"Sunflower": A changing nation and relationship
Zhang Yang's "Sunflower" focuses on a turbulent father-son relationship that parallels the shifting terrain of Chinese society in the wake of the Cultural Revolution.
Special to The Seattle Times
Movie review"Sunflower," directed by Zhang Yang, from a screenplay by Zhang Yang, Cai Shangjun and Huo Xin. With Joan Chen, Sun Haiying and Wang Haidi. In Mandarin and English with English subtitles.
129 minutes. Not rated; suitable for general audiences. Grand Illusion.
Zhang Yang's "Sunflower" begins with childbirth in 1967 and ends with a similarly momentous occasion in 1999, and the decades in between focus on a turbulent father-son relationship that parallels the shifting terrain of Chinese society in the wake of the Cultural Revolution. As the son struggles to define his own identity apart from the destiny his father has foreseen for him, China's identity is forged in the caldron of social change.
From this brief description you might assume that "Sunflower" is another ambitious epic in which history plays out in both grand and intimate scales, but director and co-writer Zhang (who previously explored family dynamics in "Quitting" and "Shower") keeps things simple and small, applying a spare, unobtrusive style to what is essentially a high-class soap opera that admirably avoids phony sentiment.
In the first of three time-frames (not counting the '67 prologue), it is 1976 and Xiangyang (Zhang Fan) is 9 years old when his stern, disciplinarian father, Gengnian (Sun Haiying), returns from several years in a labor camp. A painter whose hands have been hobbled by hard labor and torture, the father sees Xiangyang (himself a gifted illustrator) as his artistic heir-apparent, while his wife (Joan Chen) strives for balance between her husband's demands and her son's need for independence.
These familial tensions ebb and flow as "Sunflower" jumps forward to 1987 and then 1999, by which time 32-year-old Xiangyang (Wang Haidi) is a married artist with a rising reputation. His name means "facing the sun," like the sunflowers his father once dreamed of growing, and "Sunflower" is most effective when playing Xiangyang's forward-thinking defiance against his father's stubborn need to "save face" and uphold tradition in their close-knit Beijing community.

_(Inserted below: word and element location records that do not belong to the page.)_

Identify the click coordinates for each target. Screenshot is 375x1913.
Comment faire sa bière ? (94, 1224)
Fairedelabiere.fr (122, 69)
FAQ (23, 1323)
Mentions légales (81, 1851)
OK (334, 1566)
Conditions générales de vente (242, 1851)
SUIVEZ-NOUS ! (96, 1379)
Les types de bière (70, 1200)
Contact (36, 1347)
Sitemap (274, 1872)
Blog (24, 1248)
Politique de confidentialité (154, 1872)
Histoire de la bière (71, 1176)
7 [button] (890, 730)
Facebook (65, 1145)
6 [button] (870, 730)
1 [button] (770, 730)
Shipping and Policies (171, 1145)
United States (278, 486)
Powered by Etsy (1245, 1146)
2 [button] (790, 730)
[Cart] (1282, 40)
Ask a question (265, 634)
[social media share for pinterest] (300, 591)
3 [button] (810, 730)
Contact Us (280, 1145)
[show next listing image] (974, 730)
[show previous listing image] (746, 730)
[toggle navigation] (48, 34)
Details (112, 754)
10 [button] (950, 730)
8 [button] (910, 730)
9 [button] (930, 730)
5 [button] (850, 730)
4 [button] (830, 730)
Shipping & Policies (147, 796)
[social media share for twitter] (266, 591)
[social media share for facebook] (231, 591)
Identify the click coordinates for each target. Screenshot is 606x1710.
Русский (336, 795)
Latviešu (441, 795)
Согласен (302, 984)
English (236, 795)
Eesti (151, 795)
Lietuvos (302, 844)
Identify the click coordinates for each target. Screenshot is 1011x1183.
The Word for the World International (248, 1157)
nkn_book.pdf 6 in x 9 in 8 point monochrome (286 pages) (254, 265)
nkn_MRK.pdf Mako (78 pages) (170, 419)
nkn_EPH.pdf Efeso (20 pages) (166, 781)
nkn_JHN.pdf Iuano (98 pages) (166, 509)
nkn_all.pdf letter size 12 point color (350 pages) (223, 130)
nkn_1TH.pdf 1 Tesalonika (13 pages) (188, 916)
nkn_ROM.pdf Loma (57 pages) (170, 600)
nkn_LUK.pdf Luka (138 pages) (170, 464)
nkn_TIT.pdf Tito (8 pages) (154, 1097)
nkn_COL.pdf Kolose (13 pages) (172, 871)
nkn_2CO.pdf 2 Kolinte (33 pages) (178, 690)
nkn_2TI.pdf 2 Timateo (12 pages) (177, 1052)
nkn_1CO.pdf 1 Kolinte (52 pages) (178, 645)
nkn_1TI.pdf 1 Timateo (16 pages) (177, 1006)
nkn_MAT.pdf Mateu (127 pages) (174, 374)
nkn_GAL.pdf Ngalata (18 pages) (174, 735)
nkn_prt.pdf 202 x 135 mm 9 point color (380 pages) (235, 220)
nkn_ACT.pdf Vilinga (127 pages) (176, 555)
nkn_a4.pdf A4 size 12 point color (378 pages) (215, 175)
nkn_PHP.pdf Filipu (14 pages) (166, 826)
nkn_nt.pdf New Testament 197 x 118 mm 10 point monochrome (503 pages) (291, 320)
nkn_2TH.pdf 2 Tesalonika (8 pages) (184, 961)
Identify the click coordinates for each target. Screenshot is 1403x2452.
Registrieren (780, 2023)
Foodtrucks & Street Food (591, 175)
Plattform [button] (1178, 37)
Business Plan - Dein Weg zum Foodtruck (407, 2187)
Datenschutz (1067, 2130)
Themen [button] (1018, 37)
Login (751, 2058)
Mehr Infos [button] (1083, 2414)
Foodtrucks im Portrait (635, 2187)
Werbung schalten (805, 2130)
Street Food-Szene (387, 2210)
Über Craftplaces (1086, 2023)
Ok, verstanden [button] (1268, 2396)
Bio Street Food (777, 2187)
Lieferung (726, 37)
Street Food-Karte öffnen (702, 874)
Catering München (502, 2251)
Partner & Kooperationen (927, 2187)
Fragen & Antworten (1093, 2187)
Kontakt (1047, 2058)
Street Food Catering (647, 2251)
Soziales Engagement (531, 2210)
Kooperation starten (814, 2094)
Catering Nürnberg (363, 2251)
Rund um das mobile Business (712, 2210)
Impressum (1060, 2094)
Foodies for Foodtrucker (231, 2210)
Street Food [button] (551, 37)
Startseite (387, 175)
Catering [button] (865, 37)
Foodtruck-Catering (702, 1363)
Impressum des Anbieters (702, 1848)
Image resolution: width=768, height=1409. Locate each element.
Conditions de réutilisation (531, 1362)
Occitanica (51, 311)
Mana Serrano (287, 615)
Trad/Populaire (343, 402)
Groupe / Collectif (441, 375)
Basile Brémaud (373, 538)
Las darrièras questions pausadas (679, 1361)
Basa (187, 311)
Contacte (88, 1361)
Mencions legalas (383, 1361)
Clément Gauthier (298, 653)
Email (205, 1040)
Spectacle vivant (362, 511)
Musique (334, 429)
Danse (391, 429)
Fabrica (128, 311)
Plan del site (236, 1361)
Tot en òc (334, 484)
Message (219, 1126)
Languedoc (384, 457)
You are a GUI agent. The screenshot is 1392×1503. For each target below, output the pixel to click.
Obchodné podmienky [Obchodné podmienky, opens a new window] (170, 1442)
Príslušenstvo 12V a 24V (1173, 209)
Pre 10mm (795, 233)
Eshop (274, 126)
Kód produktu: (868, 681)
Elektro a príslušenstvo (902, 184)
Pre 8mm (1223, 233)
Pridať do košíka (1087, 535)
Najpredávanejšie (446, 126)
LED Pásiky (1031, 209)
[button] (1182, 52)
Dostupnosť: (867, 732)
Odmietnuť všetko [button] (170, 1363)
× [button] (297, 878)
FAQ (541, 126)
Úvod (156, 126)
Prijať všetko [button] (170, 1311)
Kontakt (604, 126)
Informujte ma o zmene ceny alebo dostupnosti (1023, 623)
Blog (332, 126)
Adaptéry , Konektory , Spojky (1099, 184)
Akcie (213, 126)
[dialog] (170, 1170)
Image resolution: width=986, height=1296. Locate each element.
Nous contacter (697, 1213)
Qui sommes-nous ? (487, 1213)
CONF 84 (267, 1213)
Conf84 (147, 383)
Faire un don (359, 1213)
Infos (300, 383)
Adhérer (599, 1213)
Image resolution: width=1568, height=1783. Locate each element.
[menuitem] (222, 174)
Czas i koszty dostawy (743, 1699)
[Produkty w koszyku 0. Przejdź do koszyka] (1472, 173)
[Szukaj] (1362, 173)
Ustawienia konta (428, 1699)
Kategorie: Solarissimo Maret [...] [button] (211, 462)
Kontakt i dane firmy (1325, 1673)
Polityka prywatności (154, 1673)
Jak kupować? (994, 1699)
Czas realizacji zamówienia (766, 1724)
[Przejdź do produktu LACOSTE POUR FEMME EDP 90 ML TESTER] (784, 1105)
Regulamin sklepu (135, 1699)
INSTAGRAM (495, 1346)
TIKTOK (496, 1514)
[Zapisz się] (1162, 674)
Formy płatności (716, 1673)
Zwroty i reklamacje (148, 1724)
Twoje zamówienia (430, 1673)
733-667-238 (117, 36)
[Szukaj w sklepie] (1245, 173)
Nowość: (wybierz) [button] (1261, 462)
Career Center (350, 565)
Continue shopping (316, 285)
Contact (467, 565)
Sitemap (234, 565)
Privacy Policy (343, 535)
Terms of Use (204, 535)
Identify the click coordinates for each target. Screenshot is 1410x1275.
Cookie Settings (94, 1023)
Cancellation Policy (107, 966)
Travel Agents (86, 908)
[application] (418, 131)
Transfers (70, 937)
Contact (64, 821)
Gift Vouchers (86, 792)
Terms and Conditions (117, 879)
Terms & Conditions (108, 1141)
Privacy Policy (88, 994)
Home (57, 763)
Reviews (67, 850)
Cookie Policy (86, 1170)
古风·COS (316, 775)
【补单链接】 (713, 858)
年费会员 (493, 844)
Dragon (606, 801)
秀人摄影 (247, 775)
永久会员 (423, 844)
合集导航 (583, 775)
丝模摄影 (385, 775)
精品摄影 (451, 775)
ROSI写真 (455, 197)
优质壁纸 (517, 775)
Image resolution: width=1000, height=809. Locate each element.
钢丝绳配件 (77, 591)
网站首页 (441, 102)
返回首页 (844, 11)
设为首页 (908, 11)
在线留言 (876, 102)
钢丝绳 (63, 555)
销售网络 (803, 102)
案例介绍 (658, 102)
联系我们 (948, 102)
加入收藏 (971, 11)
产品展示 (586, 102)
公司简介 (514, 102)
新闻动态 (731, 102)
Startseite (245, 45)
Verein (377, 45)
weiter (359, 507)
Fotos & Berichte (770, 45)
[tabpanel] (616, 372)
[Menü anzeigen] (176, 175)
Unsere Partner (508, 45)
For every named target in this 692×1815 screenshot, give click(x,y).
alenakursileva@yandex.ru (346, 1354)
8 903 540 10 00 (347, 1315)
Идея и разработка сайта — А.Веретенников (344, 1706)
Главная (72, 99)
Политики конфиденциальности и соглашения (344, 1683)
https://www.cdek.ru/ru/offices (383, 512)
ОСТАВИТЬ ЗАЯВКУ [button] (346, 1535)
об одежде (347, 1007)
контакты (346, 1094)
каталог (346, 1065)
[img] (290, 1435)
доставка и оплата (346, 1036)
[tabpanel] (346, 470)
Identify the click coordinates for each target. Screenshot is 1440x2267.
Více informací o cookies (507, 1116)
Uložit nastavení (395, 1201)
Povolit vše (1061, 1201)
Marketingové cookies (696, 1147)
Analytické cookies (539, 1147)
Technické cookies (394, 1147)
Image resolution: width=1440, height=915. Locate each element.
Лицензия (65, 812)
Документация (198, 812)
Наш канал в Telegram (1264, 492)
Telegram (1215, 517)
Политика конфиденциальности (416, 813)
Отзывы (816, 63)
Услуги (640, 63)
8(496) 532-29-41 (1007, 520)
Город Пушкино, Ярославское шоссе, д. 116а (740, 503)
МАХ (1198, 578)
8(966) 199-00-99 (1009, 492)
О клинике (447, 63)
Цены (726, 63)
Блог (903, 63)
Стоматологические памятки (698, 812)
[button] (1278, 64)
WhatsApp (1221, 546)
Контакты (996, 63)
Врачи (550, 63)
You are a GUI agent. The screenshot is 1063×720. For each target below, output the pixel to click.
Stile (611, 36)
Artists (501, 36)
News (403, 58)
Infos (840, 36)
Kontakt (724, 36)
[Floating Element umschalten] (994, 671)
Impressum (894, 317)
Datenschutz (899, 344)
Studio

Zhang has a refined and subtle touch with actors, and "Sunflower" offers fine performances all around, with Chen (a seasoned veteran of American and Chinese films) doing some of the best work of her career. The film's father-son friction grows occasionally repetitious, but it springs from a sensitive, well-written melodrama that earns its emotions with tender sincerity.